Zwölf Babys krabbeln auf dem Boden des Wohnraums herum. Die vier Betreuerinnen haben alle Hände voll zu tun, die quirlige Schar zu beaufsichtigen und zu wickeln, zu kosen und zu füttern. Drei Schlafräume stehen für die Winzlinge zur Verfügung, in jedem stehen vier weiße Gitterbetten. Eines der Häuser in der neuen "Stadt der Kinder" in Ploesti ist zu einem neuen Zuhause für Babys geworden. Vor einigen Monaten hatte die Stadt Ploesti Pater Georg Sporschill ersucht, 22 Babys aus einem staatlichen Heim zu übernehmen. Hier haben sie nun ein wirkliches Heim gefunden.

Vor zehn Jahren war Georg Sporschill von seinem Orden, den österreichischen Jesuiten, auf ein paar Monate nach Rumänien entsandt worden. Nach sechs Monaten dachte er aber nicht daran, wieder nach Österreich mit seinen kleinen Sorgen zurückzukehren. Er fand in Rumäniens Straßenkinder sein großes Lebensthema und baute die erfolgreichste und faszinierendste humanitäre Aktion auf, die Österreicher derzeit irgendwo in der Welt setzen.
Am Wochenende hat gleichsam auch der äußere Glanz dieses Engagement eingeholt. Sporschill eröffnete in Ploesti mit einem großen Kinderfest und tausend Gästen das bisher größte Zentrum für seine rumänische Kinderarbeit. Vier neue Häuser, eine Sporthalle und Lehrwerkstätten geben 96 rumänischen Kindern und Jugendlichen ein neues Daheim. Der rumänische Staatspräsident Ion Iliesu war gekommen, um zu danken; der sonst so forsche niederösterreichische Landeshauptmann Erwin Pröll sprach mit Tränen in den Augen vom bewegendsten Tag seines Lebens; Raiffeisen-Chef Christian Konrad führte eine Gruppe von spendenfreudigen Wirtschaftsexponenten an; zwei "Presse"-Redakteure waren als Vertreter der Leserschaft gekommen, die seit vier Jahren bei den Weihnachtsaktionen regelmäßig wachsende Geldbeträge gesammelt hat, um den nun schon 400 von Sporschill betreuten Kindern auch das tägliche Brot zu sichern. Während sich für den Neubau eines Kinderhauses ja relativ leicht Spender finden lassen, wird die tägliche Grundfinanzierung immer mehr zum Hauptproblem für CONCORDIA, den von Sporschill gegründeten Verein.

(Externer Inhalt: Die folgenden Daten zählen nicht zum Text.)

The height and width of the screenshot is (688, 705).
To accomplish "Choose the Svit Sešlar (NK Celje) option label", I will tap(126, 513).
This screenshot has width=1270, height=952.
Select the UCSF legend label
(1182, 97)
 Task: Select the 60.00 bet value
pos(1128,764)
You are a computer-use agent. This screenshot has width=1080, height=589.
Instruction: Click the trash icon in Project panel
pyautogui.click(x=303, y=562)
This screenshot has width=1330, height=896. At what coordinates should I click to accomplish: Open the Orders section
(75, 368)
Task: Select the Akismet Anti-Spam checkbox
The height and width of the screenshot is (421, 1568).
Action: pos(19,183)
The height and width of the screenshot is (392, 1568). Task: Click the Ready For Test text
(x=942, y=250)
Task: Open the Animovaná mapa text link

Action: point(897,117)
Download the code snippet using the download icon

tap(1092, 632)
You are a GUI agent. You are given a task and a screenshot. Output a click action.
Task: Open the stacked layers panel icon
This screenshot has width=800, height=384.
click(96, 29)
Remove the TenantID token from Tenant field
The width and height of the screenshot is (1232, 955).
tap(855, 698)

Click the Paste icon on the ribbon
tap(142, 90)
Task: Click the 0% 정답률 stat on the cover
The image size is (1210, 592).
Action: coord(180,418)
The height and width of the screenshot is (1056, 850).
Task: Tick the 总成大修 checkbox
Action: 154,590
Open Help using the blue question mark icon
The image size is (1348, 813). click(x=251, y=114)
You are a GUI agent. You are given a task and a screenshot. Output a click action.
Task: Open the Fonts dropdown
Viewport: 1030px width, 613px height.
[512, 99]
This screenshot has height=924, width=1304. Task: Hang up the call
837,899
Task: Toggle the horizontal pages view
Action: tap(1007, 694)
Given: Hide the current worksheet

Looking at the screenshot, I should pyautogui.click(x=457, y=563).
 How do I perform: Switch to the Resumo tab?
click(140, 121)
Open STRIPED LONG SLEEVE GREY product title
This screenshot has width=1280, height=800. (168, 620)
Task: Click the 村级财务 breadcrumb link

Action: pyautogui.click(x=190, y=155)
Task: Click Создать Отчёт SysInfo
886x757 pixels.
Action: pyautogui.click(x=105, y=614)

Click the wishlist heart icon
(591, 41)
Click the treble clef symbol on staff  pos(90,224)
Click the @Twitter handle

Wer wirklich wissen will, was dessen Kinderarbeit heute noch immer heißt, sollte aber nicht an schönen Festen Maß nehmen. Der sollte eines Abends mit Sporschill in einen Park beim Bukarester Bahnhof gehen. Der bärtige Vorarlberger und ein Helfer schleppen zwei Stöße mit Schachteln voller duftender Pizzen an. Plötzlich tauchen in dem dunklen Park Dutzende wilde und schmutzige Gestalten auf: Sie klettern aus den Kanalschächten nach oben, umdrängen Sporschill und greifen nach den Schachteln, bis dieser ein paar Sätze auf Rumänisch spricht. Plötzlich wird es leise, und die Jugendlichen sprechen das Vaterunser. Dann bekommt jeder eine Pizza. Das hindert manche nicht weiter an dem Plastiksäckchen zu schnüffeln, in dem Klebstoff als billiger Rauschgiftersatz ist. Das hindert die meisten auch nicht, nach Abgang von Sporschill und Begleitung wieder ihren Existenzkampf fortzusetzen. Dessen Eckpfeiler: Kinderprostitution, Drogen, Kleinkriminalität und zum Schlafen die unterirdischen Abwasserkanäle. Manche der Kinder sind noch im Vorschulalter (was nicht heißt, dass irgendeiner der Älteren eine Schule besuchen würde), andere sind schon erwachsen. Alle sind aber heimatlos, von ihren Eltern ausgestoßen worden, Heimen oder prügelnden und saufenden (Stief-)Vätern entlaufen oder Opfer des Gefängnisaufenthaltes der Eltern.
Dennoch darf man dem bitterarmen Land nicht Unrecht tun: Seit eine Stabilisierung der Wirtschaft geglückt ist, beginnt endlich auch die Zahl der Straßenkinder abzunehmen. Aber noch immer warten Hunderte auf einen Platz. Vor allem aber dauert es zehn Jahre oder länger, bis jedes aufgenommene Kind eine Berufsausbildung hat und in eine andere Welt entlassen werden kann als die, aus der es einst gekommen ist.